I believe that farmers are going to take it by over producing. You may be right that they have a few good years ahead. I just believe that farm profits, in the long run, won't come from producing commodtity crops regardless of their demand.
My rationale for this is that consumers are going to whoop and howler about farm "subsidies" just like oil profits if it hits them in the pocketbook. We'll see.
Todd; a Realist
However, offsetting 10% of gasoline use with a sustainable, climate friendly fuel such as sugar cane derived ethanol is exactly the type of step we need to take to completely solve peak oil and global warming. 3-4 more silver bul;ets of the same magnitude and peak oil would be a lot less of a worry.
Hmmm. Nylon makes good casings for bicycle tires. I remember tyres of silk, cotton, and linen, Nylon just as good, or better.
OTOH I have a new silk scarf. Handloomed, wild-gathered silk, vegetable dyes, that sort of thing. Not only do I get looks and compliments, total strangers walk up and want to touch it. You won't get that from oily products.

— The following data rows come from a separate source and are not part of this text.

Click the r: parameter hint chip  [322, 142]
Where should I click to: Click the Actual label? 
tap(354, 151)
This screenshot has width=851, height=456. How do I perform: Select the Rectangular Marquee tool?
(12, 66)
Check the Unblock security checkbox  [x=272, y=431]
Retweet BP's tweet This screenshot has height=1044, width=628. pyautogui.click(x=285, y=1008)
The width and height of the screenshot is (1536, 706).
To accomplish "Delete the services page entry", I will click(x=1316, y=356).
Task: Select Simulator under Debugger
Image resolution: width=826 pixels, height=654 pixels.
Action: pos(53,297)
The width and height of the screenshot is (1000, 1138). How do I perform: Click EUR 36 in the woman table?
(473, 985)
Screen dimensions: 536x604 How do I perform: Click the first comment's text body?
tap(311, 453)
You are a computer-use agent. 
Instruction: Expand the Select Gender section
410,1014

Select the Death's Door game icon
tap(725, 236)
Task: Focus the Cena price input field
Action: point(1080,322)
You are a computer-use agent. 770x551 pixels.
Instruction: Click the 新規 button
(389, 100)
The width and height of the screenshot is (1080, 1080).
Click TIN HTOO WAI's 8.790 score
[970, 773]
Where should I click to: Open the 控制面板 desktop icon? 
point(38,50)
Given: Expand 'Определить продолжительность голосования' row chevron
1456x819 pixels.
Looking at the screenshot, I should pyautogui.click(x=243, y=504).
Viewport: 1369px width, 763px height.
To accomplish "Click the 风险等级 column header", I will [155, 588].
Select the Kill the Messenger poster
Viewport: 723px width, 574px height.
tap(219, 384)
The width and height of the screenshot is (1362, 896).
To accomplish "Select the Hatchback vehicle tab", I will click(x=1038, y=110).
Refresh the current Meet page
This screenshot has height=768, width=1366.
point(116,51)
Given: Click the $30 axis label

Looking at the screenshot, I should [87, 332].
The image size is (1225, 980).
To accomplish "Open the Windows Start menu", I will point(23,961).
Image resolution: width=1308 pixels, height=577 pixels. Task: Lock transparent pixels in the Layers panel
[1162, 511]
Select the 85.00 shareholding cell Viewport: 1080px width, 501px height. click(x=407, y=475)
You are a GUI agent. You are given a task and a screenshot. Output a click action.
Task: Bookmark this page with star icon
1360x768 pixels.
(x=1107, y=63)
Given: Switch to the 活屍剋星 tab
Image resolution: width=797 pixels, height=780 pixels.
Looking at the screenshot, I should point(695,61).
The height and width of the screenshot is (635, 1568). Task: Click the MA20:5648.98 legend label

I think you'd be surprised.
Today's polyester is nothing like the kind that was infamous in the '70s. You'd never know it was polyester.
And I'm going to miss microfiber if it gets too expensive for ordinary peons. It's much better than cotton for athletic wear, because it wicks moisture away from the skin. And I love microfiber dusting cloths.
Then there's nylon stockings...
And the raptors and coyotes would love it too. Need to develop some new products though like Kentucky fried rabbit and maybe buffalo ears.
Seriously though Iowa and the corn belt have seasonal rains and fertile soils. Their production potential for summer vegetable production and for decentralized grain/meat as crop has been displaced by longer seasons in
California, industrialization of meat production, cheap energy and transportation.
My take on this situation is that it is a temporary situation and that energy futures will neutralize this subsidy driven corn/ethanol market for grain.
Best
offer them twice as much to use that land for food rather then making fuel.